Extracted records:

* * *

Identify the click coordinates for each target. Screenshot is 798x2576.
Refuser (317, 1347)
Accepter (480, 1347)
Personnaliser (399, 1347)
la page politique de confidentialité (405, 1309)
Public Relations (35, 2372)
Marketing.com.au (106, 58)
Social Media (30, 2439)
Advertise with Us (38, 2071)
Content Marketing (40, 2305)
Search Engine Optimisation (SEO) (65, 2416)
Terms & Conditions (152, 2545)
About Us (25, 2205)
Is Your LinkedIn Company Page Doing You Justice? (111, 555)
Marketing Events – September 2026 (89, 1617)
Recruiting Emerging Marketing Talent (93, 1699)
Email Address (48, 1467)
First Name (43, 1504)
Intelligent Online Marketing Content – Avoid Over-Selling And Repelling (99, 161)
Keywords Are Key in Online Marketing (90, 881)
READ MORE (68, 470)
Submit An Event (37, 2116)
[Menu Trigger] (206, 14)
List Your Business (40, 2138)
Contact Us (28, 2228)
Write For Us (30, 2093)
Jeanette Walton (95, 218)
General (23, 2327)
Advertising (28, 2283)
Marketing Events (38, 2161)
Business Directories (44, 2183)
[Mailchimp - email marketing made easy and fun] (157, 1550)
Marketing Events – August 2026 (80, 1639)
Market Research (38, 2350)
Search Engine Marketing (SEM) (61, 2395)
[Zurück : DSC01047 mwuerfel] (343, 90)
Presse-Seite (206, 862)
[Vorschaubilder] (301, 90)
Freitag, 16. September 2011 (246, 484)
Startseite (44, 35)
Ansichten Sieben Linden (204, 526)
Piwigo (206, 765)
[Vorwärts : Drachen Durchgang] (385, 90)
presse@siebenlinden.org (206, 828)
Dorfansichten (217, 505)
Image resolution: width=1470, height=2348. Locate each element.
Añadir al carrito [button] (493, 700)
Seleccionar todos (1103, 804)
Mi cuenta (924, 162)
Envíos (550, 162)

* * *

Task to carry out: Could you copy out all of the records above exactly?

Result of the exercise:
Identify the click coordinates for each target. Screenshot is 798x2576.
Refuser (317, 1347)
Accepter (480, 1347)
Personnaliser (399, 1347)
la page politique de confidentialité (405, 1309)
Public Relations (35, 2372)
Marketing.com.au (106, 58)
Social Media (30, 2439)
Advertise with Us (38, 2071)
Content Marketing (40, 2305)
Search Engine Optimisation (SEO) (65, 2416)
Terms & Conditions (152, 2545)
About Us (25, 2205)
Is Your LinkedIn Company Page Doing You Justice? (111, 555)
Marketing Events – September 2026 (89, 1617)
Recruiting Emerging Marketing Talent (93, 1699)
Email Address (48, 1467)
First Name (43, 1504)
Intelligent Online Marketing Content – Avoid Over-Selling And Repelling (99, 161)
Keywords Are Key in Online Marketing (90, 881)
READ MORE (68, 470)
Submit An Event (37, 2116)
[Menu Trigger] (206, 14)
List Your Business (40, 2138)
Contact Us (28, 2228)
Write For Us (30, 2093)
Jeanette Walton (95, 218)
General (23, 2327)
Advertising (28, 2283)
Marketing Events (38, 2161)
Business Directories (44, 2183)
[Mailchimp - email marketing made easy and fun] (157, 1550)
Marketing Events – August 2026 (80, 1639)
Market Research (38, 2350)
Search Engine Marketing (SEM) (61, 2395)
[Zurück : DSC01047 mwuerfel] (343, 90)
Presse-Seite (206, 862)
[Vorschaubilder] (301, 90)
Freitag, 16. September 2011 (246, 484)
Startseite (44, 35)
Ansichten Sieben Linden (204, 526)
Piwigo (206, 765)
[Vorwärts : Drachen Durchgang] (385, 90)
presse@siebenlinden.org (206, 828)
Dorfansichten (217, 505)
Image resolution: width=1470, height=2348. Locate each element.
Añadir al carrito [button] (493, 700)
Seleccionar todos (1103, 804)
Mi cuenta (924, 162)
Envíos (550, 162)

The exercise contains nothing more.